"""
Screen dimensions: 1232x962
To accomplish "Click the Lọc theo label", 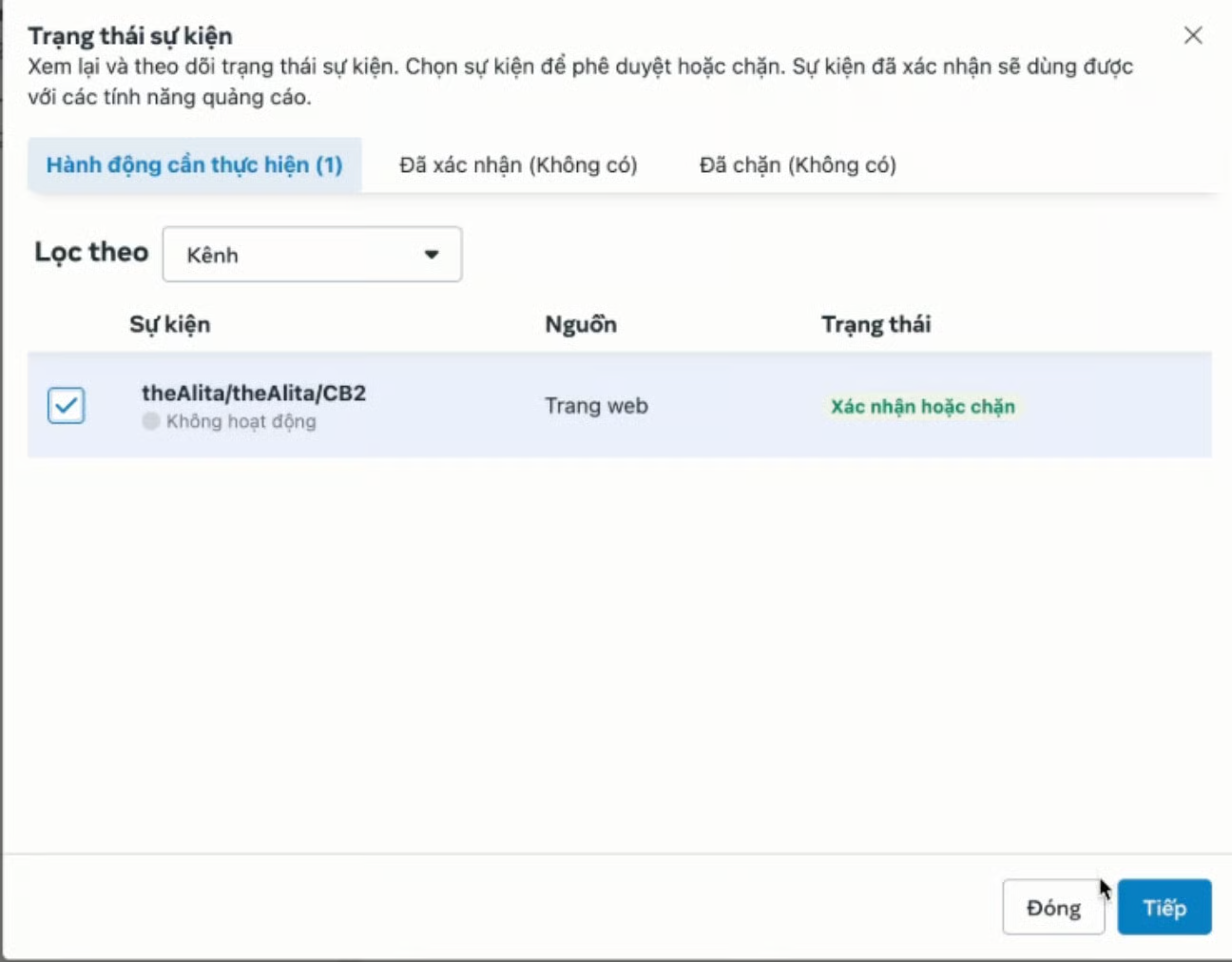I will [91, 252].
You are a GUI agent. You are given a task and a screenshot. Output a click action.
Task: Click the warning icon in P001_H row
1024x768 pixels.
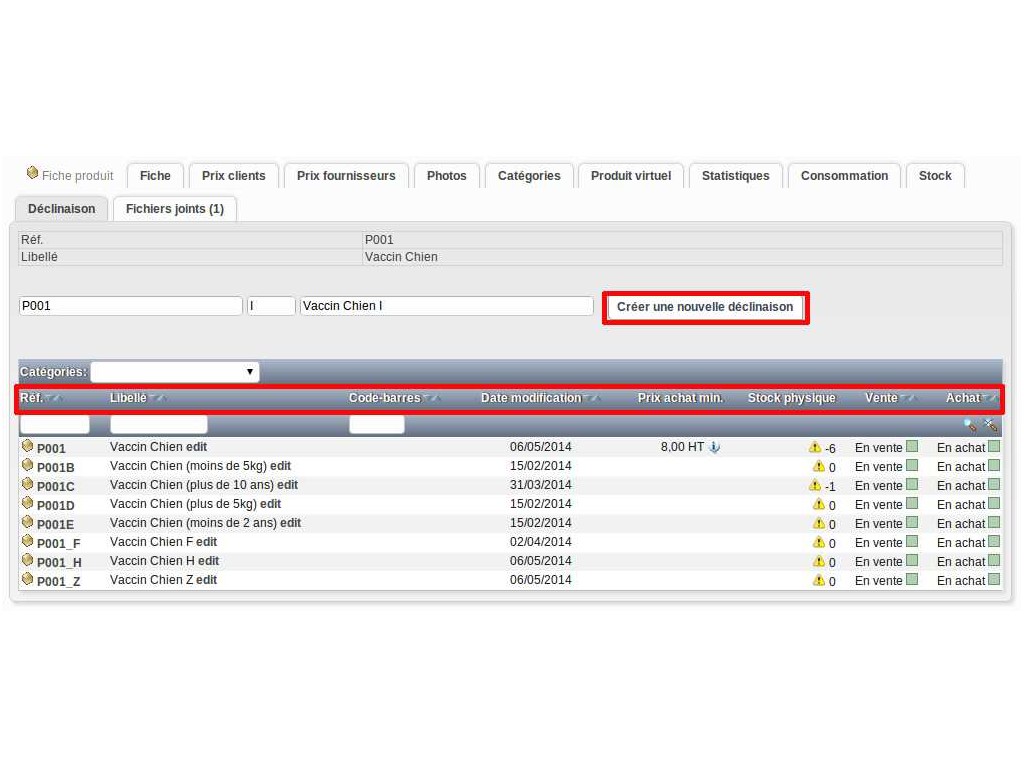(x=819, y=561)
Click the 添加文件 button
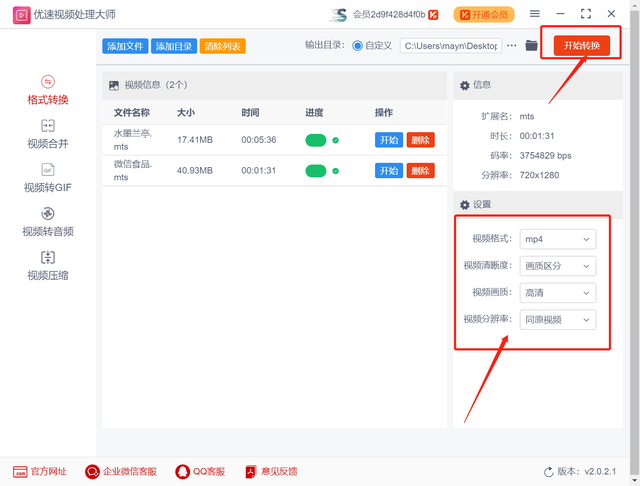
"""
**REQUIRED WORK**:
Skip the pictures and retype exactly the lines from the one that contains "Task: Click the warning icon in P001_H row" to the last line of the records.

**EXPECTED ANSWER**:
Task: Click the warning icon in P001_H row
1024x768 pixels.
(x=819, y=561)
Click the 添加文件 button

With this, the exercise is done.